La comunicación tiene mucho de aceptación y atrevimiento. Aceptar los momentos que hemos de vivir, el entorno que nos rodea y la coyuntura que nos afecta, y atrevernos a dar un paso diferente. Quizá no suceda nada ni cambiemos nada, no con ese paso o con otro, pero es muy posible que alguno que otro nos mueva del lugar. Solo el empeño cambia la tendencia y hacer probable que así ocurra, que nos mueva y nos lleve a encontrar un destino diferente. Un caracol es más frágil que una manada de elefantes. La historia de la Humanidad muestra cómo la fuerza se encuentra en la unión. Esa unión no siempre ni a menudo ha traído algo bueno para el Hombre, pero es imprescindible para que ocurra. La comunicación no solo se encuentra en la tecnología. Supuestamente era así, la tecnología facilitaba la comunicación y la unión, pero no ha sido así emocionalmente sino que más bien ha sido una trampa para capturarnos y apresar nuestra esperanza y nuestro consuelo, entre otras cosas de valor.
Nuestro actual alcalde de Móstoles, por ejemplo, entiende lo que es la comunicación y la utiliza para obtener mejoras, para lograr que Móstoles sea la Ciudad del Deporte este año, para que se apruebe el acceso a la R-5 desde el PAU-4, para que la Cultura y el Entretenimiento en Móstoles sea de calidad, accesible y frecuente, para que se renueven las calles y carreteras del municipio o para mejorar las condiciones de los colegios.

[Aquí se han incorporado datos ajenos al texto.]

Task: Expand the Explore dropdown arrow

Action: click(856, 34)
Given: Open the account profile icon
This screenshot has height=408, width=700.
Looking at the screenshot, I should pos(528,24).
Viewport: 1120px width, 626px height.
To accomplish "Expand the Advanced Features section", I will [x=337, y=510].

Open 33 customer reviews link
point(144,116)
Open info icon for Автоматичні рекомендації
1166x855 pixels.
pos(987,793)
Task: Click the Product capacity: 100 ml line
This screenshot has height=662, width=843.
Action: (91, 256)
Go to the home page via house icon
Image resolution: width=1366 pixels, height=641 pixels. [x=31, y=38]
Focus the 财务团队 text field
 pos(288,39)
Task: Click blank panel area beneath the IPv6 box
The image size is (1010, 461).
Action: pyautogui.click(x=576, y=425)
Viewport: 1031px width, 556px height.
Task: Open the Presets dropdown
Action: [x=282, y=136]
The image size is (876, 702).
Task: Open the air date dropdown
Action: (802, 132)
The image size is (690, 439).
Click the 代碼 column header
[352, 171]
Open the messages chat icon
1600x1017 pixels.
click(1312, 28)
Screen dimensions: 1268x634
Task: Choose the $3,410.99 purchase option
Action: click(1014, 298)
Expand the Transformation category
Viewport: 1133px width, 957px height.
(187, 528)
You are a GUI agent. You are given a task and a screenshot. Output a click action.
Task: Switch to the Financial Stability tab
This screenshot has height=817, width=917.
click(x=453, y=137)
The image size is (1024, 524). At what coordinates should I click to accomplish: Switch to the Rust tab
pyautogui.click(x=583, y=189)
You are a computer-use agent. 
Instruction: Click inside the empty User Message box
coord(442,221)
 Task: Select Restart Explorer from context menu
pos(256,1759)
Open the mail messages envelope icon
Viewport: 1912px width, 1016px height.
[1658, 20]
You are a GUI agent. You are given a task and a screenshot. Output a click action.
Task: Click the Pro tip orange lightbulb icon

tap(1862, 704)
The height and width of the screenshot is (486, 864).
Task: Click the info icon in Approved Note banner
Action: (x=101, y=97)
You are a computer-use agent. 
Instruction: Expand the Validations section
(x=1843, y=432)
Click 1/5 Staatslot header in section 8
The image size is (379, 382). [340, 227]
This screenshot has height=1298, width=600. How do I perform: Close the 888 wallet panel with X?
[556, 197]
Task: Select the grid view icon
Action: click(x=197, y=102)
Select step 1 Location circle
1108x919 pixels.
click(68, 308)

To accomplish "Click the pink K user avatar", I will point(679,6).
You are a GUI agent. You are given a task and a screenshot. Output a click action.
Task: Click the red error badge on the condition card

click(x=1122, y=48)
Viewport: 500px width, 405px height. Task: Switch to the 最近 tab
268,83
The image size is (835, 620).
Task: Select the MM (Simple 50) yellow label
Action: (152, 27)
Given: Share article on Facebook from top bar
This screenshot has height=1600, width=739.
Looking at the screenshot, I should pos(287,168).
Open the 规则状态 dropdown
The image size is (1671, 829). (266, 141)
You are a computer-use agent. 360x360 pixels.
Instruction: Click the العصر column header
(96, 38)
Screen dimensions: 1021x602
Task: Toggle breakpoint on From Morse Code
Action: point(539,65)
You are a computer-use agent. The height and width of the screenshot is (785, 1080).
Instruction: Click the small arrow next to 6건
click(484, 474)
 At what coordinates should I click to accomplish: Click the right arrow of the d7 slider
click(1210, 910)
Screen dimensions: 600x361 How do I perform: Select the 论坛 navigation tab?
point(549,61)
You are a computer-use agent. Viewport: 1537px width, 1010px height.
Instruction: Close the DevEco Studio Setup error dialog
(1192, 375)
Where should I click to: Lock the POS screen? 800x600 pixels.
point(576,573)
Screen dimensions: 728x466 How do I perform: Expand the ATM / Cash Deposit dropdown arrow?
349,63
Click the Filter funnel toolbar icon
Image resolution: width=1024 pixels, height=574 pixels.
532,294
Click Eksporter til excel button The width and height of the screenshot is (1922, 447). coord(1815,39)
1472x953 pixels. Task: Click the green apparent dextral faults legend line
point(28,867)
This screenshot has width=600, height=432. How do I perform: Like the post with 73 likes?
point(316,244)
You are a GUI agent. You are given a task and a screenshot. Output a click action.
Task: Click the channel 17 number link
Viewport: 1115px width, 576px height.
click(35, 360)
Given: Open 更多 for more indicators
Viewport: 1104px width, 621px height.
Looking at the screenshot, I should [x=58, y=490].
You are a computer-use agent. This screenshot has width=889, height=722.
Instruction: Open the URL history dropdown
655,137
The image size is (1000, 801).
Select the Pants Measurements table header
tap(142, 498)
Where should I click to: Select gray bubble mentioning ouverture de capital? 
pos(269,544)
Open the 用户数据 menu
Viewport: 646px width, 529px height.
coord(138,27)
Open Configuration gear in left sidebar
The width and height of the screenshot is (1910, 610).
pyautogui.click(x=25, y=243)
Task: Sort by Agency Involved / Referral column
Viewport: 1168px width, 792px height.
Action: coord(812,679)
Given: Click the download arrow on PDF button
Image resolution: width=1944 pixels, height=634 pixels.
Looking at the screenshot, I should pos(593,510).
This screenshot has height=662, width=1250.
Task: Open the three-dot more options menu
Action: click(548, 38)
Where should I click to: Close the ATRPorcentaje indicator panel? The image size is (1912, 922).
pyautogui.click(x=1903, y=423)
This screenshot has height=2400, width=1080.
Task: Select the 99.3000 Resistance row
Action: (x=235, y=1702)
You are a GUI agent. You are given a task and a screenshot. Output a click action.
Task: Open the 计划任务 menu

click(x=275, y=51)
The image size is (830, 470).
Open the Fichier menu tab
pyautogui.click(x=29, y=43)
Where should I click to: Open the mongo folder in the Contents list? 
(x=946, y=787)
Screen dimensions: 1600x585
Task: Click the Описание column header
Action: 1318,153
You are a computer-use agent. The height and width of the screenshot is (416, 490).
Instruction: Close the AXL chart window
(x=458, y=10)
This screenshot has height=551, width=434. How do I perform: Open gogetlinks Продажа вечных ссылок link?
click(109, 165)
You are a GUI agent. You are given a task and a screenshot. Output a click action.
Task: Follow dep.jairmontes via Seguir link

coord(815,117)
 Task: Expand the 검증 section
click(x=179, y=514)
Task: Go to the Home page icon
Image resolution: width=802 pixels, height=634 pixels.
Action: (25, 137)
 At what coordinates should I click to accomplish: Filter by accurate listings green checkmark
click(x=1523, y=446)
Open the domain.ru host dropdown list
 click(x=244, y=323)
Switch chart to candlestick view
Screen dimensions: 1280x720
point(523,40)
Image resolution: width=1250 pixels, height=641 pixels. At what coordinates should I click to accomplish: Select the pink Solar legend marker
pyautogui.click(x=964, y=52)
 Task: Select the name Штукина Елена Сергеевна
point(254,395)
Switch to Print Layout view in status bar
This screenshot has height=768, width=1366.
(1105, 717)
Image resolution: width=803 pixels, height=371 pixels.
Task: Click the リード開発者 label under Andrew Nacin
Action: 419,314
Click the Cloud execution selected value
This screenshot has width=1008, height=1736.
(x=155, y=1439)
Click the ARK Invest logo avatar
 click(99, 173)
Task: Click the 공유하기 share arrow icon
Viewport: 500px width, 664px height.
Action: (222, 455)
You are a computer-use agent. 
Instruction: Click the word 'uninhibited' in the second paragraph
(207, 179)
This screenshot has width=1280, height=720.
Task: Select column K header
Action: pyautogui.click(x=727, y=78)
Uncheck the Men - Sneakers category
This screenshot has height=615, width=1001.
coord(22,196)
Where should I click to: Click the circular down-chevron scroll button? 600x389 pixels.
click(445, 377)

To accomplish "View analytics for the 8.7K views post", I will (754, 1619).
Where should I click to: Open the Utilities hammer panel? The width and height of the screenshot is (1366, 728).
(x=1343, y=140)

La comunicación no solo tiene que ver con la unión o el conducto que existe o pueda existir entre cosas o lugares sino con el trato entre las personas, y este último es el que facilita el primero. Lo olvidamos con facilidad en determinadas ocasiones o incluso épocas, pero la comunicación, la comunicación bienintencionada, es imprescindible para crecer y para hacerlo adecuada y sanamente. Os animaría a hacerlo, a seguir saludando amablemente al vecino que no saluda nunca, incluso si os encontráis con él más allá del entorno del edificio, y no solo a él sino al comerciante que os atiende a menudo en vuestras compras, al conductor del autobús, por antipático que os parezca, o a la cajera del mercado. Saludad amablemente, atreveros con nuevas calles en vuestros paseos y desautorizaros cuando os encontréis maldiciendo por enésima vez cualquiera de los problemas de nuestros tiempos, que son muchos, graves y variados. Sed la amabilidad de las pequeñas cosas, la resistencia ante la pesadumbre y el ánimo ante el decaimiento.
Convenceros de que pronto amanecerá un nuevo día y el pasado ya se habrá vivido, aseguraros de haberlo vivido con buen ánimo o con el mejor posible, al menos; amanecerá un nuevo día con nuevas oportunidades y es un nuevo día de vida. Transmitid, incluso sin nadie delante para alabaros, la sensación de vida en vuestros actos y pensamientos, en vuestros gestos y predisposiciones. Comunicaros sea cual sea la situación. La comunicación, la de verdad, es la esperanza imbatible que nadie puede disolver y la única vía de mejora.